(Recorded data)
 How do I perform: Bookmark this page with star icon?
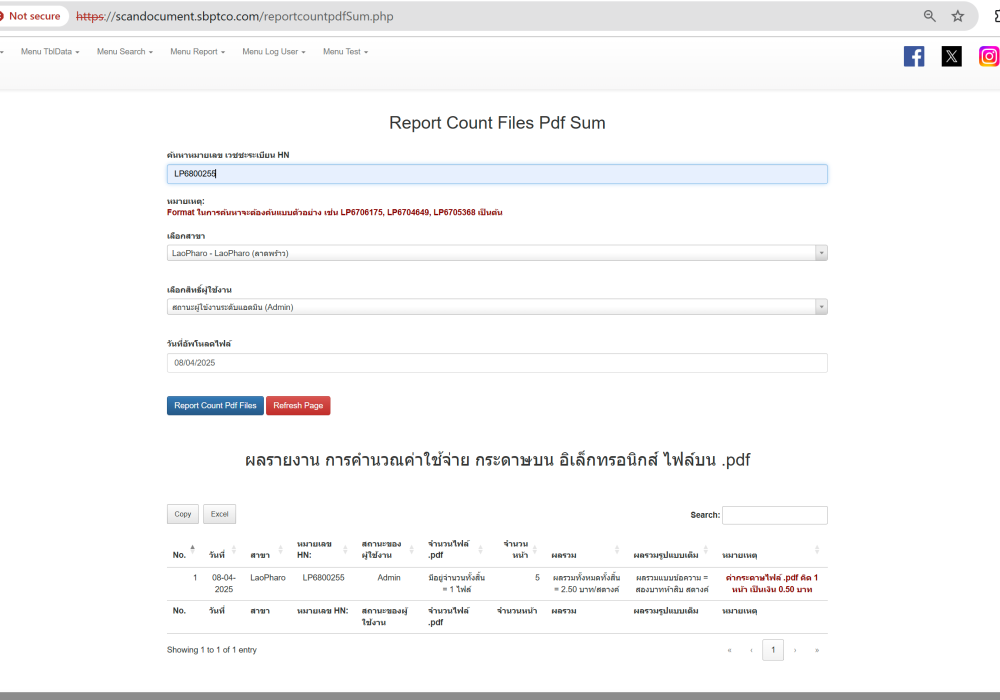[958, 16]
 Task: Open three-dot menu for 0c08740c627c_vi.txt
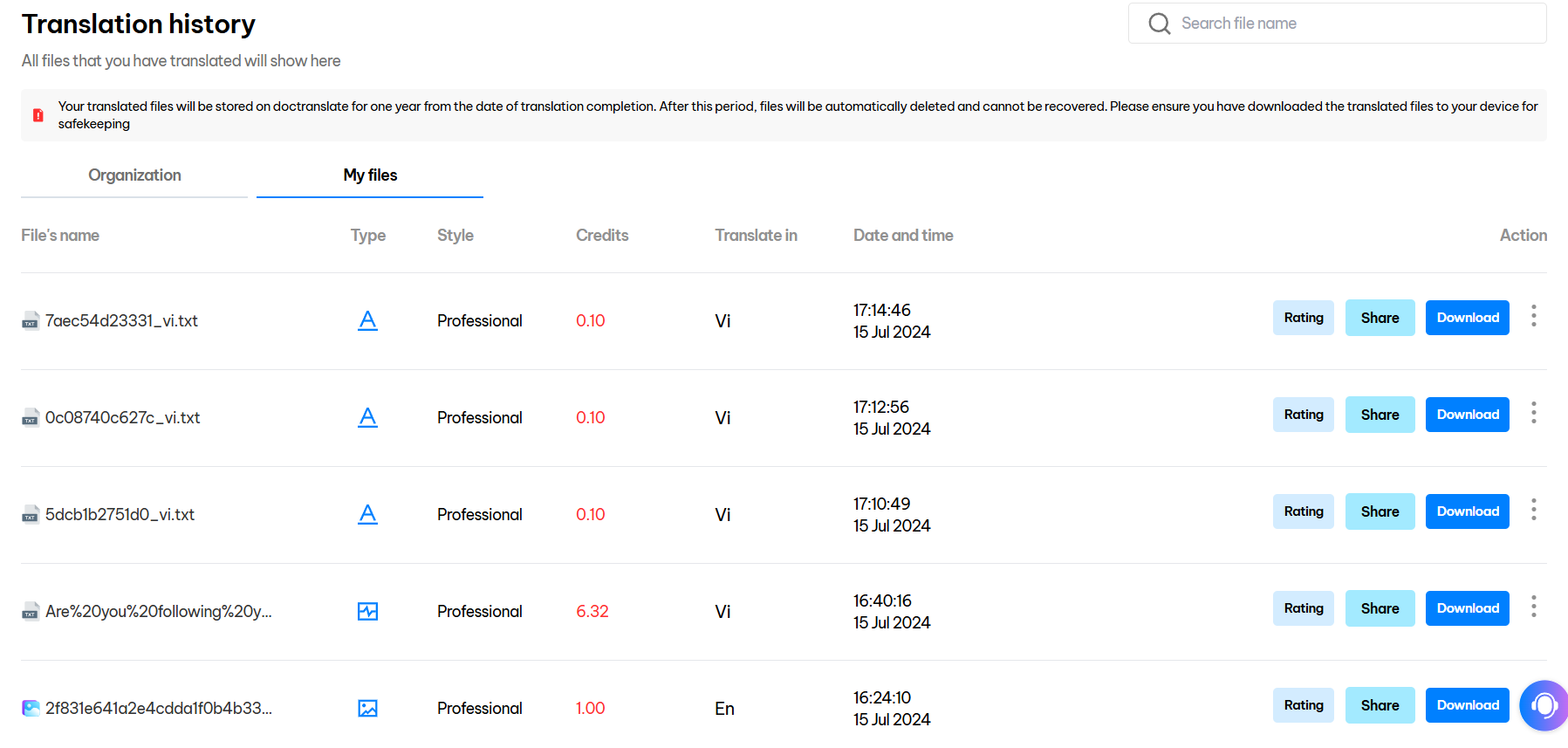coord(1533,413)
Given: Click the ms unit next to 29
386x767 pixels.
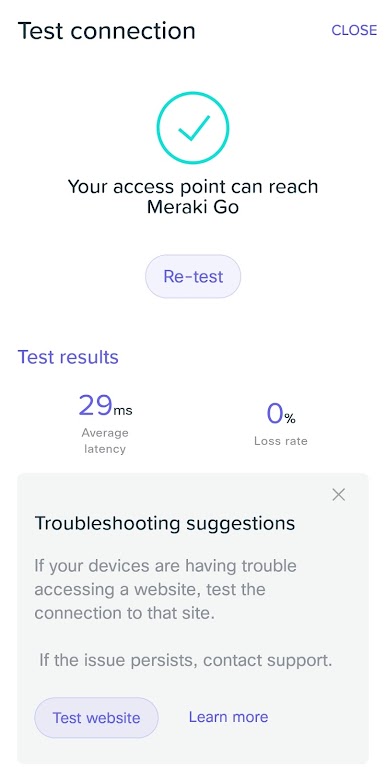Looking at the screenshot, I should coord(123,410).
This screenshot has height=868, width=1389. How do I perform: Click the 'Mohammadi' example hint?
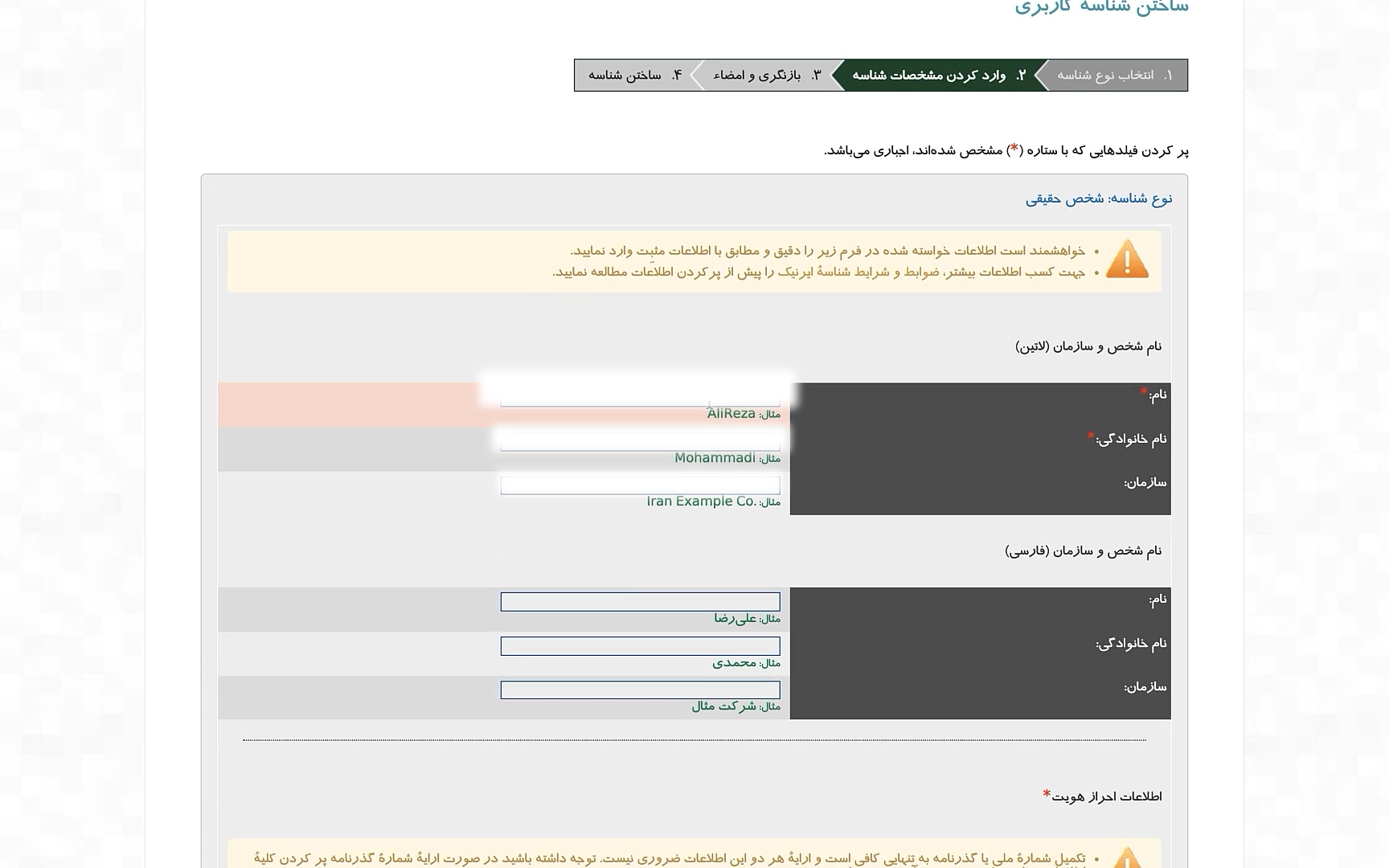[715, 458]
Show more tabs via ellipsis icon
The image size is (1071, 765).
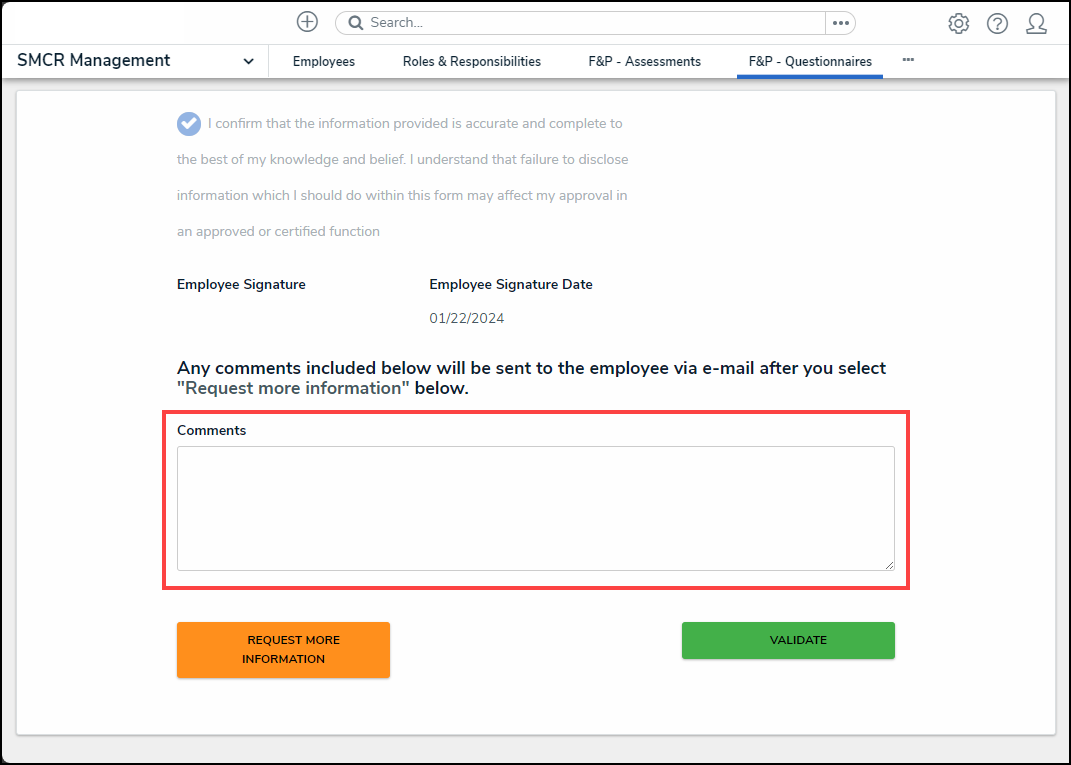908,60
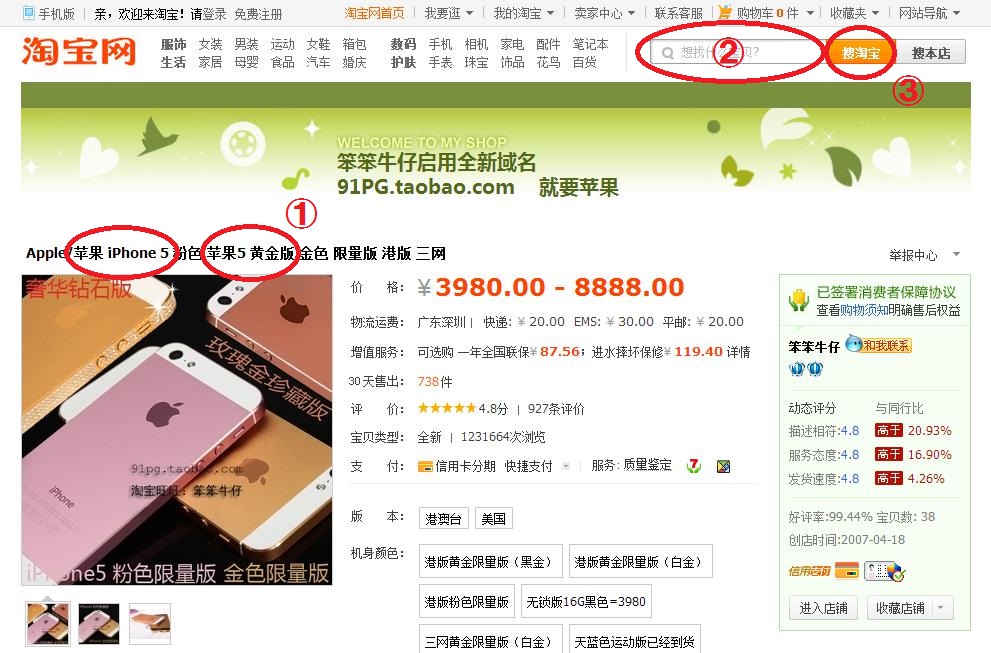Open dropdown arrow beside 收藏店铺
This screenshot has height=653, width=991.
(941, 608)
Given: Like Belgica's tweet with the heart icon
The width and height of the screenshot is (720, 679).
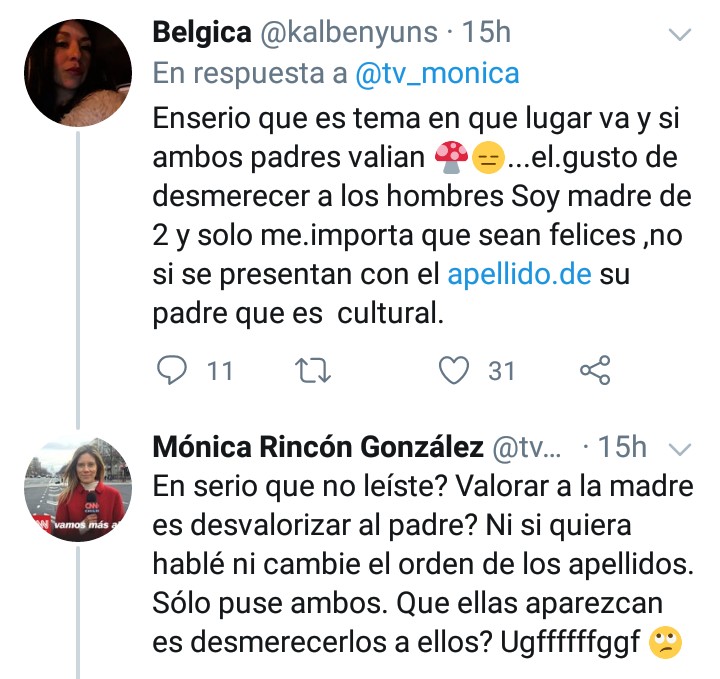Looking at the screenshot, I should point(456,371).
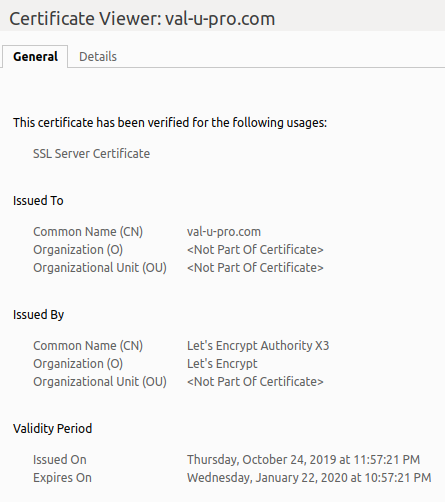Click the Expires On label

coord(62,478)
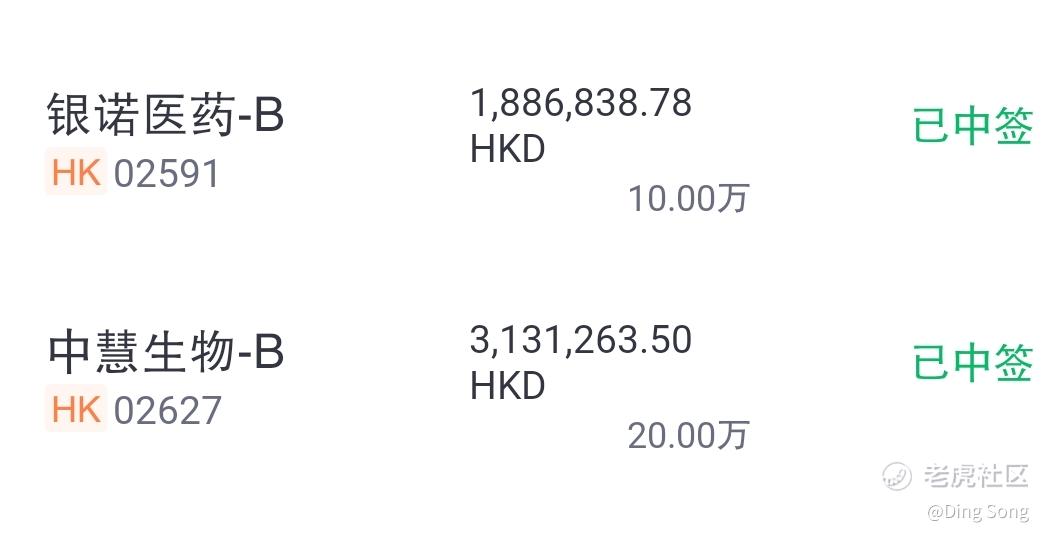Click the 1,886,838.78 subscription amount
Image resolution: width=1048 pixels, height=535 pixels.
coord(581,103)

| What needs to be done |
Starting at the line that contains "This screenshot has height=868, width=1389.", please write out each line through the last line of the data, both ends included, and keep pictures out of the copy.

| Answer to the exercise |
This screenshot has height=868, width=1389. How do I perform: Click the 'Mohammadi' example hint?
[715, 458]
Show more tabs via ellipsis icon
The image size is (1071, 765).
908,60
Open dropdown arrow beside 收藏店铺
This screenshot has height=653, width=991.
(941, 608)
Given: Like Belgica's tweet with the heart icon
The width and height of the screenshot is (720, 679).
Looking at the screenshot, I should point(456,371).
Click the Expires On label

coord(62,478)
Click the 1,886,838.78 subscription amount
Image resolution: width=1048 pixels, height=535 pixels.
coord(581,103)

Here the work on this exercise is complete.